Task prompt>
From the line with "Summit Piano Trio" onward, reproduce each line of the entries exactly, ending at the last one, and add nothing.

Pixel coordinate grounding data
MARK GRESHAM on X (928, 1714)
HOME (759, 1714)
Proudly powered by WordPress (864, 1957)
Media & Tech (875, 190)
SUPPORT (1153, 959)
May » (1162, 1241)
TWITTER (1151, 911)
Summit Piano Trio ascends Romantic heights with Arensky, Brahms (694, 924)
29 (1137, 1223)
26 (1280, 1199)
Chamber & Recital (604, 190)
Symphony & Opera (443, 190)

Answer to this task>
Summit Piano Trio ascends Romantic heights with Arensky, Brahms (694, 924)
29 (1137, 1223)
26 (1280, 1199)
Chamber & Recital (604, 190)
Symphony & Opera (443, 190)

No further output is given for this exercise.